A era das plataformas digitais e os desafios democráticos
Barroso alertou para os efeitos da revolução tecnológica na sociedade. Segundo ele, crises políticas são passageiras, mas a inteligência artificial e as novas tecnologias estão redesenhando a comunicação, a economia e até o significado do que é ser humano.

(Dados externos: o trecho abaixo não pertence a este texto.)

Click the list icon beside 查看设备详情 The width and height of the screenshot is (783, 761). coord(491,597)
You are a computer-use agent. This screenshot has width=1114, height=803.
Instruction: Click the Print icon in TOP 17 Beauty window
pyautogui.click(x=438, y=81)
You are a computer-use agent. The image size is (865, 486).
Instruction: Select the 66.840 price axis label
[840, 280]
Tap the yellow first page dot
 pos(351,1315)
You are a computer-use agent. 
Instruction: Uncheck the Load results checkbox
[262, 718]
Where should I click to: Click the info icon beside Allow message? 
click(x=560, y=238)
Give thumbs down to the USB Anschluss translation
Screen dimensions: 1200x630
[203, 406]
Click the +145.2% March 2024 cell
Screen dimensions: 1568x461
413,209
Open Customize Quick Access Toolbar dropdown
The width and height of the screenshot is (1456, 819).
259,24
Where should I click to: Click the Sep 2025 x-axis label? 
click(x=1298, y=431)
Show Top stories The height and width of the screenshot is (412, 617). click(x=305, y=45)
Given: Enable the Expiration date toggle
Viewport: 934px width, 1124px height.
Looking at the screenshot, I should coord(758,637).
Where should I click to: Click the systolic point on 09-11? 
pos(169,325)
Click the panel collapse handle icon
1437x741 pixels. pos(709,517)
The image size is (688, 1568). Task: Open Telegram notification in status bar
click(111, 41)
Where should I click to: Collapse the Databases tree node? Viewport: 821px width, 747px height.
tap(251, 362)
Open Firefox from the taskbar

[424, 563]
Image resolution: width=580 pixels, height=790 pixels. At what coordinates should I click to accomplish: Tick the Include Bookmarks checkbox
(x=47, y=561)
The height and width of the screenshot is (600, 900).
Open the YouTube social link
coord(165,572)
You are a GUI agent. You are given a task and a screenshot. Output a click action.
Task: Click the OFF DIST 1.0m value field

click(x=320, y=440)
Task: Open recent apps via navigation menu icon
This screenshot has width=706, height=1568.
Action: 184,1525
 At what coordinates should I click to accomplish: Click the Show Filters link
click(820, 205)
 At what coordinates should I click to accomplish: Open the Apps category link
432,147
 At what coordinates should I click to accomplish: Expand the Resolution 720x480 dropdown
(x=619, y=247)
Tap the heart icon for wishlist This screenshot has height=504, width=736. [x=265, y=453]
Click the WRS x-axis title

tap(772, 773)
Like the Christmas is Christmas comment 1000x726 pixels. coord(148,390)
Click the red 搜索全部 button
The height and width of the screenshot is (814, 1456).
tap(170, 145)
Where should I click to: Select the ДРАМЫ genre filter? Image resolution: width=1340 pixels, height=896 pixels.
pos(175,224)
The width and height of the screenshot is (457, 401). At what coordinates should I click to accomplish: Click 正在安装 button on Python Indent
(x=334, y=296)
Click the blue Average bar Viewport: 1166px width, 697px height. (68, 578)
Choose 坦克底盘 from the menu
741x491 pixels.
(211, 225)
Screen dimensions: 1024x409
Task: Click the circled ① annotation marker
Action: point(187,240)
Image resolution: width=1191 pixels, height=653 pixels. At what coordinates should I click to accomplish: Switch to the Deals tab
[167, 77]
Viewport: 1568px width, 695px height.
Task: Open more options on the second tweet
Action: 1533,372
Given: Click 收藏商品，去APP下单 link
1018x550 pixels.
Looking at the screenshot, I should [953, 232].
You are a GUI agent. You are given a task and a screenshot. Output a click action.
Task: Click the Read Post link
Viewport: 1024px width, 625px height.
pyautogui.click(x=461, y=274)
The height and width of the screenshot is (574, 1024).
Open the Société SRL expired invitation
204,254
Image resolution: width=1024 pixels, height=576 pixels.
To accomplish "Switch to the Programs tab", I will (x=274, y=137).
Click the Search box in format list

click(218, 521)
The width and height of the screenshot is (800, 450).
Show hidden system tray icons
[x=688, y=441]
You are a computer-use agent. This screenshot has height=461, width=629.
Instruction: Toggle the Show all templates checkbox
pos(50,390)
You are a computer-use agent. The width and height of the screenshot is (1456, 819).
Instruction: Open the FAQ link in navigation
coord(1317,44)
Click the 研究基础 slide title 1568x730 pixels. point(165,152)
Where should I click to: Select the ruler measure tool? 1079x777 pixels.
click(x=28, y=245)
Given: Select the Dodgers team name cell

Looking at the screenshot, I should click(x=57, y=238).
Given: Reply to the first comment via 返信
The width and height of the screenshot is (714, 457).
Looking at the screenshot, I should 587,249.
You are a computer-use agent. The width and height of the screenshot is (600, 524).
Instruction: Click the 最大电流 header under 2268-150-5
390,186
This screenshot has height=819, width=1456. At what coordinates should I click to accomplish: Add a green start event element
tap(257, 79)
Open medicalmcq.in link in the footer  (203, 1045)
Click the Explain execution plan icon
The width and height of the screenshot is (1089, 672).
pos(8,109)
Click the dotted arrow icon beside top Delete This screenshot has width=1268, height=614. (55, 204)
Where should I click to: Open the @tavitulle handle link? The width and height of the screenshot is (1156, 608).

Ele lembrou que a internet inicialmente democratizou o acesso à informação, mas hoje enfrenta desafios como:
- Circulação sem filtros editoriais: Facilitando a disseminação de desinformação, discursos de ódio e ataques à reputação;
- Tribalização da vida social e viés de confirmação: Algoritmos reforçam crenças pré-existentes e radicalizam posições, prejudicando o diálogo;
- Crise no jornalismo tradicional: Com impacto na construção de fatos comuns em uma democracia;
- Amplificação de conteúdos nocivos: Como os “comportamentos inautênticos coordenados”, que manipulam artificialmente a circulação de informações.
Barroso defendeu que alguns conteúdos devem ser regulados, independentemente de ideologia: “Não pode haver pornografia infantil, terrorismo, tráfico de pessoas na rede social, são crimes graves que colocam a sociedade em risco”, afirmou.
O ministro contextualizou a era atual como a terceira revolução industrial — a revolução digital — marcada pela digitalização da vida cotidiana: computadores pessoais, smartphones, internet e redes sociais. “Hoje temos um vocabulário novo com palavras como Google, TikTok, Netflix, que mudaram completamente nossa vida adulta”, afirmou.
Essa transformação criou uma nova economia baseada no conhecimento e na informação, em que as empresas mais valiosas do mundo migraram de setores tradicionais como petróleo e automóveis para gigantes da tecnologia.
IA como motor da quarta revolução industrial
Barroso afirmou que vivemos o início da quarta revolução industrial, centrada na inteligência artificial. Embora reconheça os riscos, ele se diz otimista: “A IA é comparável a invenções como o fogo, a roda, a escrita, a eletricidade, o motor de combustão e os avanços da medicina”.
Entre as aplicações positivas, Barroso destacou:
- Melhor capacidade de decisão: A IA armazena e processa informações com mais velocidade que o cérebro humano;
- Revolução na linguagem: Traduções automáticas e personalizadas com timbre de voz para aulas e conteúdos em vários idiomas;
- Avanços na medicina: Diagnósticos por imagem e cirurgias assistidas por robôs já são realidade.